#InPictures: Eversheds Sutherland hosts Northern Ireland public inquiries seminar
More work must be done to ensure greater understanding of and trust in public inquiries in Northern Ireland, an event hosted by global law firm Eversheds Sutherland has heard.
The seminar at Belfast’s Merchant Hotel took place as a number of significant public inquiries are taking place or expected to take place in Northern Ireland in coming years, including the Muckamore Abbey Hospital inquiry, the Omagh bombing inquiry, the historical institutional abuse inquiry and the inquiry into mother and baby homes.
High Court judge Mr Justice David Scoffield KC and Northern Ireland’s former director of public prosecutions Barra McGrory KC SC were among the highly-experienced experts in criminal justice, public inquiries and investigations who spoke at the event.
It also heard from Rory Phillips KC, counsel to the Rosemary Nelson inquiry and currently instructed in the UK Covid-19 inquiry, and Jon Clements, executive director of Development at Crest Advisory, a bespoke crime and justice consultancy.
The panel discussed diverse topics including evidence gathering, the public’s view on public inquiries, inquiries which involve issues of state security, and inquiries in different jurisdictions.
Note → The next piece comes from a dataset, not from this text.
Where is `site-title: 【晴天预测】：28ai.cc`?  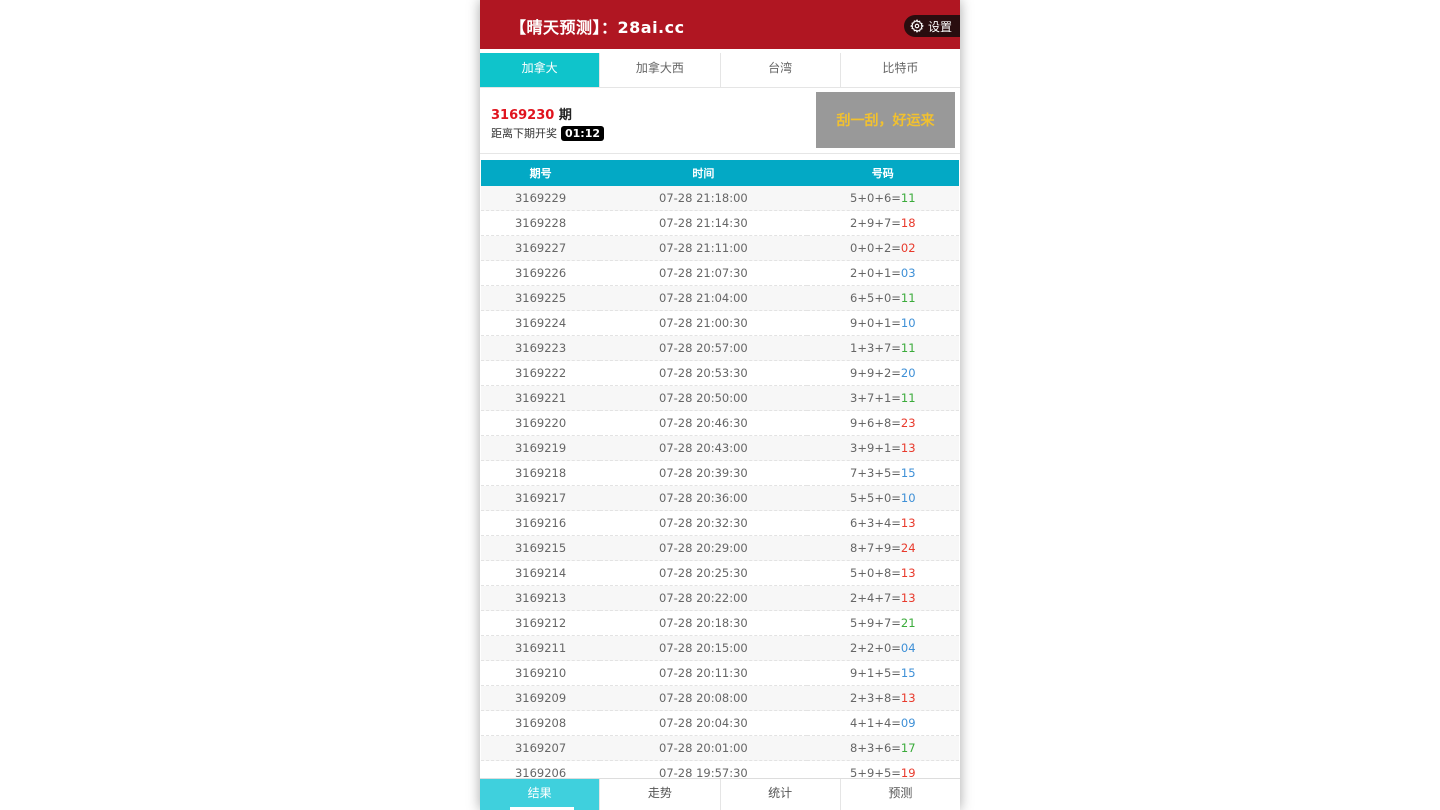
site-title: 【晴天预测】：28ai.cc is located at coordinates (598, 28).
Speaking after the event, Matthew Howse, partner in the dispute resolution and litigation team at Eversheds Sutherland Belfast, said: “Northern Ireland currently finds itself in the midst of several high-profile, highly complex, and deeply significant public inquiries.
“While they are unique in their subject matter, ranging from abuses of power to Northern Ireland’s troubled legacy, they are about establishing the facts and learning lessons on how to avoid these injustices for future generations.
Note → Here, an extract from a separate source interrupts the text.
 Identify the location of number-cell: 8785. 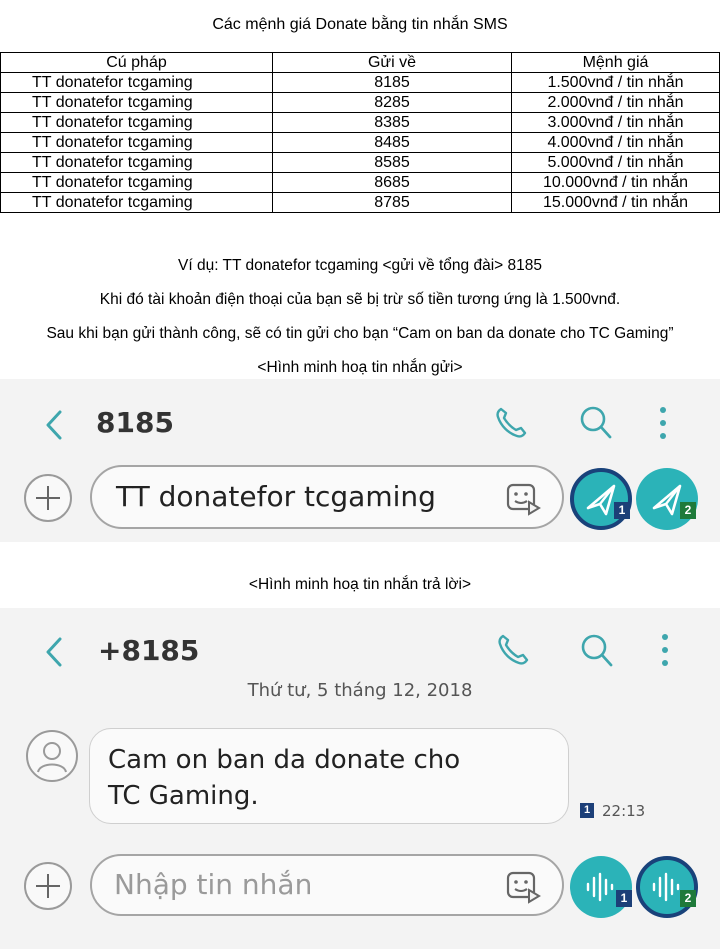
(392, 202).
“Our panel of expert speakers has a wealth of experience and knowledge in the field of public inquiries. Indeed, Northern Ireland is lucky to have such an array of legal talent as we grapple with these inquiries and other inquiries which may be announced in the near future.
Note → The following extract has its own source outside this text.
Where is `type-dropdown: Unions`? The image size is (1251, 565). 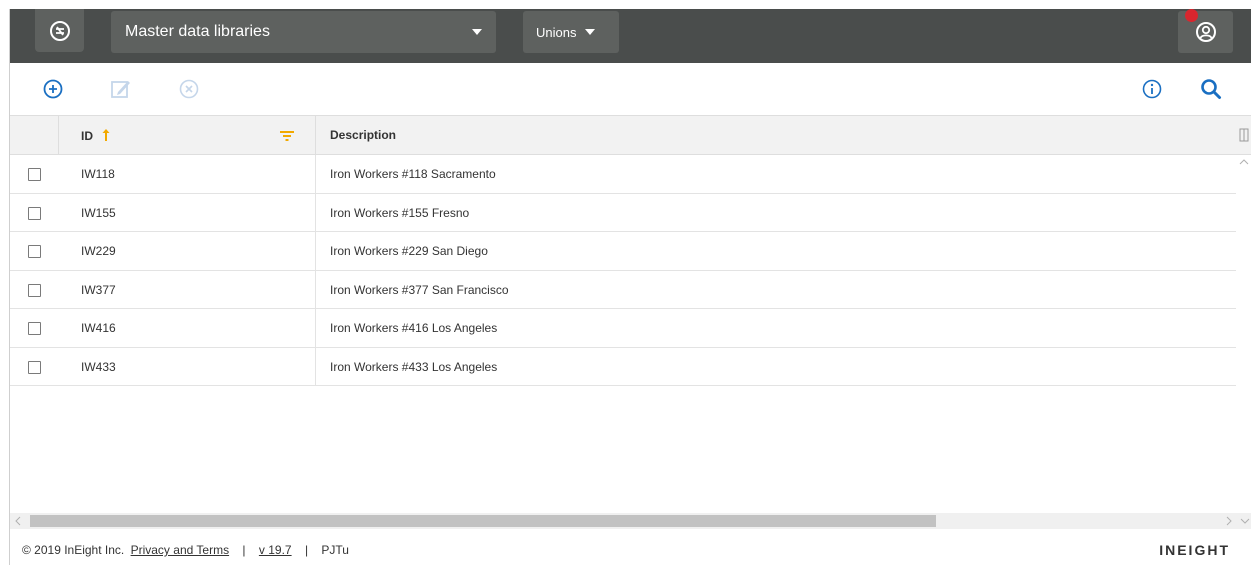 type-dropdown: Unions is located at coordinates (571, 32).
“Through their comments and contributions at our event, it is clear that having a strong, reliable, and trustworthy public inquiry, which prioritises transparency and full disclosure, is crucial to its success.”
He added: “This was an excellent session, full of practical tips and advice on how to engage with inquiries and ensure that any inquiry, its chair, and its core participants extract the full value from it.
“As the spotlight continues to be shone on Northern Ireland’s many public inquiries, it is vital that they are run as smoothly and as well as possible to ensure trust in the process and in the wider justice system.”